__Description of the task__:
Reproduce the data from the line containing "Click the storage account warning icon" through the line containing "[x=29, y=176]" verbatim, with both of those lines included.
┄┄┄┄┄┄
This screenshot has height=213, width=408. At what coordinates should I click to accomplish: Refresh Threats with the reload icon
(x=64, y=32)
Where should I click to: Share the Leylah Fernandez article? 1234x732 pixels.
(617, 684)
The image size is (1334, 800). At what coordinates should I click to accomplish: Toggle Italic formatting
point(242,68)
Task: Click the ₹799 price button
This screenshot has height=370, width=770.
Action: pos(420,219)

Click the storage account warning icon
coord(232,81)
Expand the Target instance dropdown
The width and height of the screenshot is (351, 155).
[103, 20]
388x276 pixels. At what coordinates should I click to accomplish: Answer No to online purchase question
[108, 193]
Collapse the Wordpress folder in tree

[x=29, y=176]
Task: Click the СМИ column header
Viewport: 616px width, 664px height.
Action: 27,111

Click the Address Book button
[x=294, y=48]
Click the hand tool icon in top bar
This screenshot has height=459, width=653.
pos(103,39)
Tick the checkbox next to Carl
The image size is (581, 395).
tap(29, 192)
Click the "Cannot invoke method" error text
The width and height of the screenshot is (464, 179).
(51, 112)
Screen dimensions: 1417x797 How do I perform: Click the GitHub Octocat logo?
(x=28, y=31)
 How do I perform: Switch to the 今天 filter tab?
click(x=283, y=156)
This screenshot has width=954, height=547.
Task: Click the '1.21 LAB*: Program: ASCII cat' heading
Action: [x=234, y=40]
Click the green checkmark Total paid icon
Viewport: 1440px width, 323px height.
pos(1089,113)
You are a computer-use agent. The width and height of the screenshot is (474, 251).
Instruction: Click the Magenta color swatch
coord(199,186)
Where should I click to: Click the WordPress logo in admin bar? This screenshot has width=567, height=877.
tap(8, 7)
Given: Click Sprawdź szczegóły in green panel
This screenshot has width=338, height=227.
┄┄┄┄┄┄
__Exercise solution__:
Click the storage account warning icon
coord(232,81)
Expand the Target instance dropdown
The width and height of the screenshot is (351, 155).
[103, 20]
388x276 pixels. At what coordinates should I click to accomplish: Answer No to online purchase question
[108, 193]
Collapse the Wordpress folder in tree

[x=29, y=176]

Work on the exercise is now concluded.